● Task directions: Rewrite the raw records below as a numbered list, leaving out the blank lines.

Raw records
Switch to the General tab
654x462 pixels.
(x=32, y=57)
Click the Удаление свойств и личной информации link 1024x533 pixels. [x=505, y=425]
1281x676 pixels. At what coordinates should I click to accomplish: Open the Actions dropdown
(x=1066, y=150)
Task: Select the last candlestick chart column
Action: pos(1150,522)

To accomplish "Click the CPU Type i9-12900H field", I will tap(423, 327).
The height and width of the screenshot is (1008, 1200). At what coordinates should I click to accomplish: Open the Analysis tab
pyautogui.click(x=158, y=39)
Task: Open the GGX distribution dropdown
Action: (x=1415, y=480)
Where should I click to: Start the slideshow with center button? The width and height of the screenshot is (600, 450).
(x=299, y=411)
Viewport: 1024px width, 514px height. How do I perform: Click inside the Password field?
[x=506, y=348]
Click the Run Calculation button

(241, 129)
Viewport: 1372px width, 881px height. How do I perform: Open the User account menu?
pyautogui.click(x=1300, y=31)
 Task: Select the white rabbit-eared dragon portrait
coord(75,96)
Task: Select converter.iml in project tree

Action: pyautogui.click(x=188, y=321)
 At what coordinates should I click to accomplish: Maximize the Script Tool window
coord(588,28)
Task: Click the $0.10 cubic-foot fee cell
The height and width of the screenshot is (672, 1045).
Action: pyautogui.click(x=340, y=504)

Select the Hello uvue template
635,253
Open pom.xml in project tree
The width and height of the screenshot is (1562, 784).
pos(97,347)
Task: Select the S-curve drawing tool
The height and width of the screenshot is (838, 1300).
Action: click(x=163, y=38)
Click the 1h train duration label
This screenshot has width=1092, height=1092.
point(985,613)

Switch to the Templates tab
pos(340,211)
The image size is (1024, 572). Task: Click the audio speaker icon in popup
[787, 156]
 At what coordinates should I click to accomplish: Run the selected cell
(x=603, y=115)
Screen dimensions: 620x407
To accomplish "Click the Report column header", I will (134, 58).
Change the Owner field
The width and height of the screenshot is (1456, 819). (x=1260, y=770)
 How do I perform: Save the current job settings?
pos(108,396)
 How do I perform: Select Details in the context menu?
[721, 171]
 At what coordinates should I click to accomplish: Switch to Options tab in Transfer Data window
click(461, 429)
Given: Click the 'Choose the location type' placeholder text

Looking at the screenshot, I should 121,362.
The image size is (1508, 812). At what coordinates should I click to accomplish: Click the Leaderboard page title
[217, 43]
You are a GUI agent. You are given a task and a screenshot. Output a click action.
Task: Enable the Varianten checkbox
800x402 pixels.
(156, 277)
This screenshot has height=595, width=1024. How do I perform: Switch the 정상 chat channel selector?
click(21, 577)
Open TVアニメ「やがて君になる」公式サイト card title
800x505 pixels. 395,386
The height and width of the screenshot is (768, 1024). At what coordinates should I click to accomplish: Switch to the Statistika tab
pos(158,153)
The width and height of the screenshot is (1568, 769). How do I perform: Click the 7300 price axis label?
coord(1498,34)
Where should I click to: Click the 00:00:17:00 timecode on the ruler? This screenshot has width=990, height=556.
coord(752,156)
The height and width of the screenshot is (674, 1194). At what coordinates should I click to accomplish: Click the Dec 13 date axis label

● Full response:
1. Switch to the General tab
2. 654x462 pixels.
3. (x=32, y=57)
4. Click the Удаление свойств и личной информации link 1024x533 pixels. [x=505, y=425]
5. 1281x676 pixels. At what coordinates should I click to accomplish: Open the Actions dropdown
6. (x=1066, y=150)
7. Task: Select the last candlestick chart column
8. Action: pos(1150,522)
9. To accomplish "Click the CPU Type i9-12900H field", I will tap(423, 327).
10. The height and width of the screenshot is (1008, 1200). At what coordinates should I click to accomplish: Open the Analysis tab
11. pyautogui.click(x=158, y=39)
12. Task: Open the GGX distribution dropdown
13. Action: (x=1415, y=480)
14. Where should I click to: Start the slideshow with center button? The width and height of the screenshot is (600, 450).
15. (x=299, y=411)
16. Viewport: 1024px width, 514px height. How do I perform: Click inside the Password field?
17. [x=506, y=348]
18. Click the Run Calculation button
19. (241, 129)
20. Viewport: 1372px width, 881px height. How do I perform: Open the User account menu?
21. pyautogui.click(x=1300, y=31)
22.  Task: Select the white rabbit-eared dragon portrait
23. coord(75,96)
24. Task: Select converter.iml in project tree
25. Action: pyautogui.click(x=188, y=321)
26.  At what coordinates should I click to accomplish: Maximize the Script Tool window
27. coord(588,28)
28. Task: Click the $0.10 cubic-foot fee cell
29. The height and width of the screenshot is (672, 1045).
30. Action: pyautogui.click(x=340, y=504)
31. Select the Hello uvue template
32. 635,253
33. Open pom.xml in project tree
34. The width and height of the screenshot is (1562, 784).
35. pos(97,347)
36. Task: Select the S-curve drawing tool
37. The height and width of the screenshot is (838, 1300).
38. Action: click(x=163, y=38)
39. Click the 1h train duration label
40. This screenshot has width=1092, height=1092.
41. point(985,613)
42. Switch to the Templates tab
43. pos(340,211)
44. The image size is (1024, 572). Task: Click the audio speaker icon in popup
45. [787, 156]
46.  At what coordinates should I click to accomplish: Run the selected cell
47. (x=603, y=115)
48. Screen dimensions: 620x407
49. To accomplish "Click the Report column header", I will (134, 58).
50. Change the Owner field
51. The width and height of the screenshot is (1456, 819). (x=1260, y=770)
52.  How do I perform: Save the current job settings?
53. pos(108,396)
54.  How do I perform: Select Details in the context menu?
55. [721, 171]
56.  At what coordinates should I click to accomplish: Switch to Options tab in Transfer Data window
57. click(461, 429)
58. Given: Click the 'Choose the location type' placeholder text
59. Looking at the screenshot, I should 121,362.
60. The image size is (1508, 812). At what coordinates should I click to accomplish: Click the Leaderboard page title
61. [217, 43]
62. You are a GUI agent. You are given a task and a screenshot. Output a click action.
63. Task: Enable the Varianten checkbox
64. 800x402 pixels.
65. (156, 277)
66. This screenshot has height=595, width=1024. How do I perform: Switch the 정상 chat channel selector?
67. click(21, 577)
68. Open TVアニメ「やがて君になる」公式サイト card title
69. 800x505 pixels. 395,386
70. The height and width of the screenshot is (768, 1024). At what coordinates should I click to accomplish: Switch to the Statistika tab
71. pos(158,153)
72. The width and height of the screenshot is (1568, 769). How do I perform: Click the 7300 price axis label?
73. coord(1498,34)
74. Where should I click to: Click the 00:00:17:00 timecode on the ruler? This screenshot has width=990, height=556.
75. coord(752,156)
76. The height and width of the screenshot is (674, 1194). At what coordinates should I click to accomplish: Click the Dec 13 date axis label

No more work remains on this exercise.